The higher the technology, the sharper that two-edged sword.
He could also set it up to fail, and many others could to, joining an invisible group of people working together so that anything off shore fails, and then companies will stop trying to send it over there......had to be said....just sorry it had to be me.
I never get why IT and related companies think that off-shoring technical jobs to other countries is a really good idea. Sure maybe something like programming or the like if all your team is going to be overseas. However stuff like phone support and help desk functions, where the PRIMARY purpose of the job is speaking on the phone to customers, then you might want to take language into account when selecting where to offshore.
If your primarily selling computers or IT services to English speaking people, then for god sakes don't outsource to India, China, or whatever country it is where English is not the 1st language!
I don't know why it seems I am the only one that thinks sending jobs whose primary function is to talk English on a phone to countries where English is not the primary language spoken is retarded. I don't care how much of a cost savings it is. Sure if your primary business is selling IT services to India, then ya go ahead, that would make sense. I know as a customer I am sick of it and won't deal with it any longer. Quit wasting my time and hire more qualified people.
Good to know you're the kind of person who'd leave children starve to punish their parents.
(let me guess, despite having straightforwardly stated as such in the above you're now going to shout and scream about how you think you're a nice person yourself really so it's totally unfair to classify you accuratly)
And just to be clear, it's not someone with the same job at the same pay as you do.
It's someone living in a semi-third world country with little medical care, poor access to birth control, no social security (so if at least one of your children doesn't make it to adulthood then once you're too old to work you starve) and crappy infrastructure.
I don't think you even understand why families in the third world have lots of children.
it isn't some selfish mormon "I want to breed as much as possible" thing. if you don't have grown up kids to take care of you in your old age you die a begger.

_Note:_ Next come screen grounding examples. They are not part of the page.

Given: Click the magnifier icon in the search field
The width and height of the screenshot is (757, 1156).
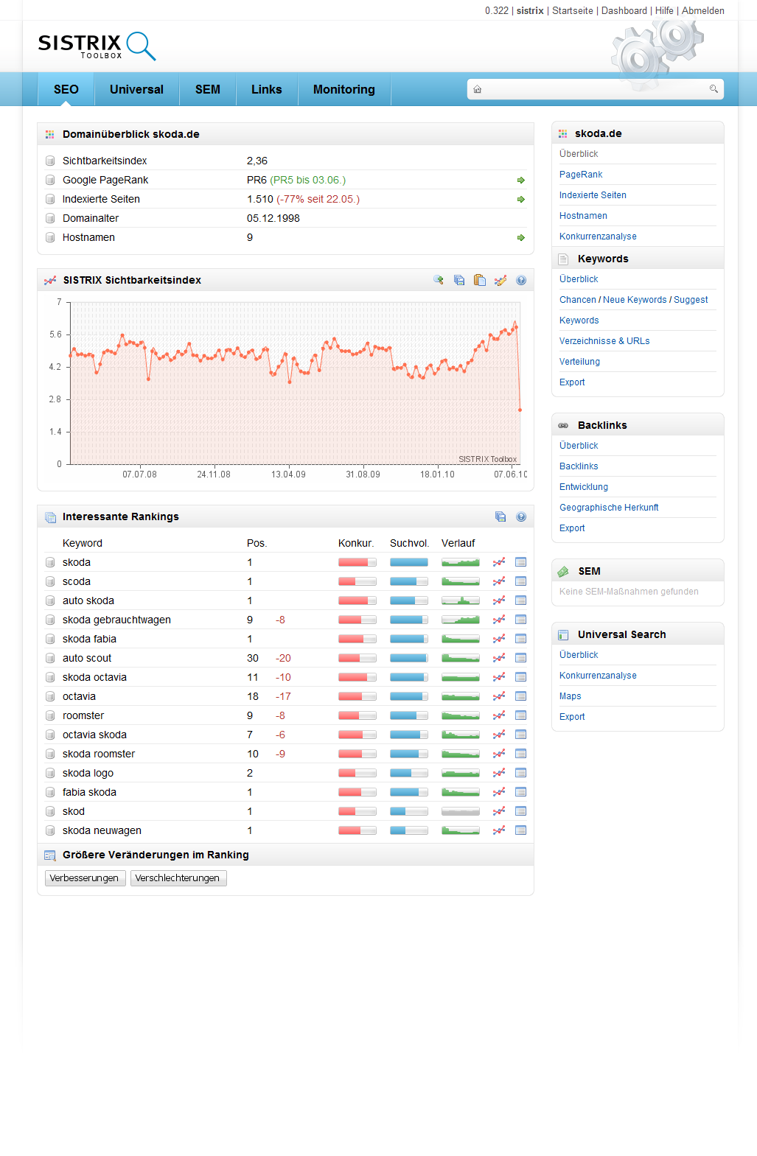Looking at the screenshot, I should click(714, 89).
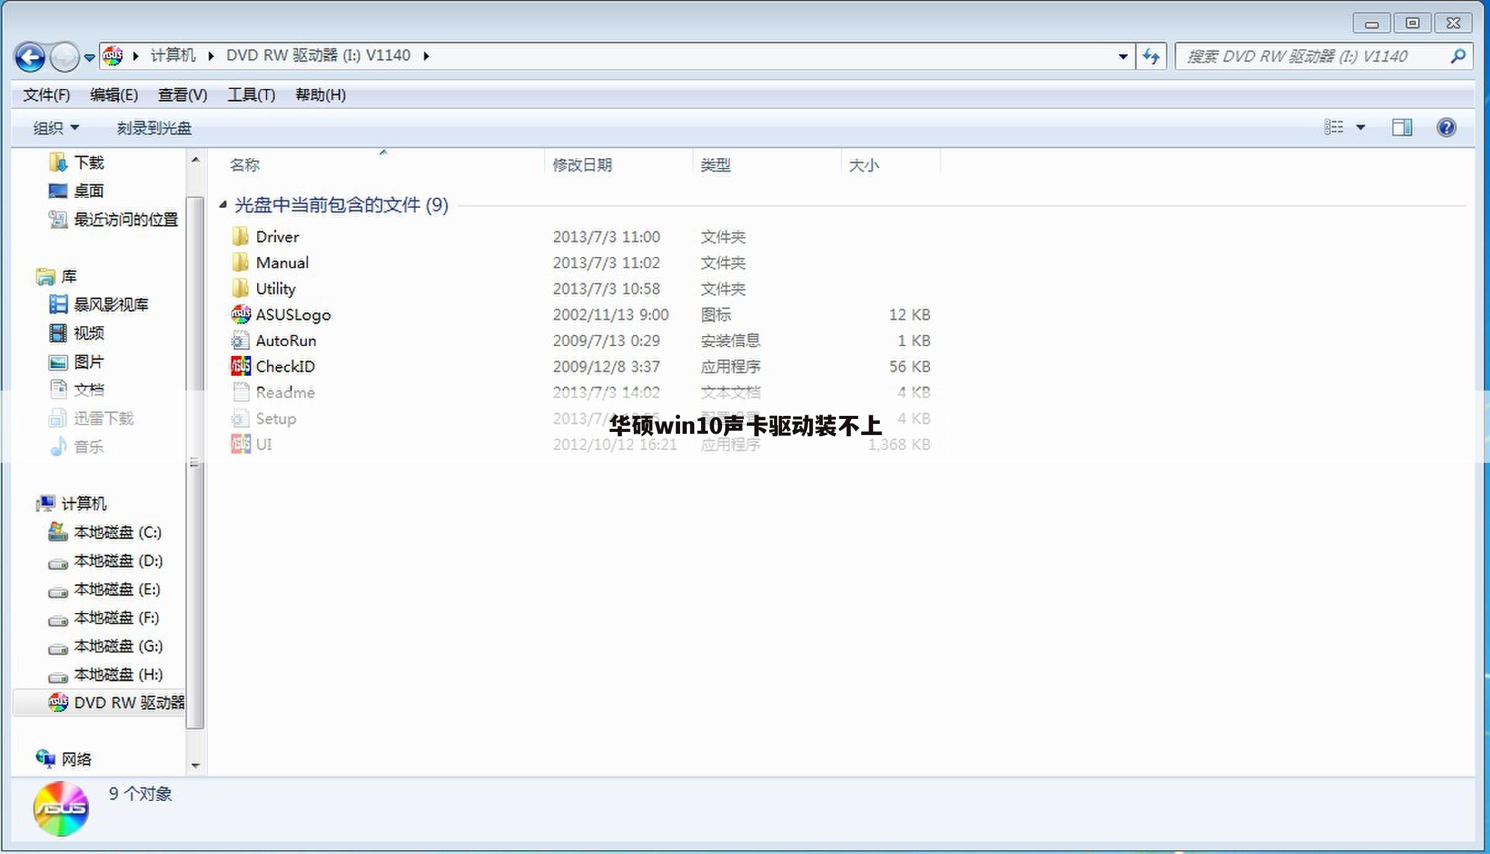The image size is (1490, 854).
Task: Open the 迅雷下载 folder in sidebar
Action: [103, 418]
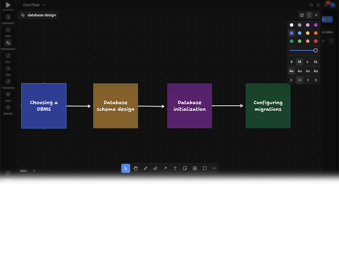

If they could be certain their children would live to adulthood and had easy access to birth control then they'd have less.
It's not like the first world with at least a certain amount of social housing and medical care.
You need to have kids when you get too old to work.
Well, congratulations, then. You have just encountered your first exception.
So what reasonable argument are you advancing?
all you provided was a vague question that has nothing to do with the topic.
So far I see no exception at all.
No, I actually had a point: if outsourcing is so great, why is our unemployment rate so high? I do not believe that claiming outsourcing has nothing to do with it would be valid.
It's like a feudal lord complaining that "if treating the peasents like humans is so good why are my estates smaller than they used to be"
Not everything that's good for the most people overall long term is always going to benefit you personally right now.
Compared to other countries it's not spectacularly high.
Spains unemployment rate is up around 20%.
irelands is up at 14% now.
In Estonia it's 19% now.
Iran: 14%
France is up at 10%
it's a worldwide thing. unemployment is up almost everywhere because of the banking fuckup and it hit american banks hard.
but sure. blame it on outsourcing. blame it on the brown people who are taking the jobs you believe you have a god given right to because god forbid you should have to compete with brown people.
The more ethical thing would be to find any wrongdoing to report. Then blow the whistle on it.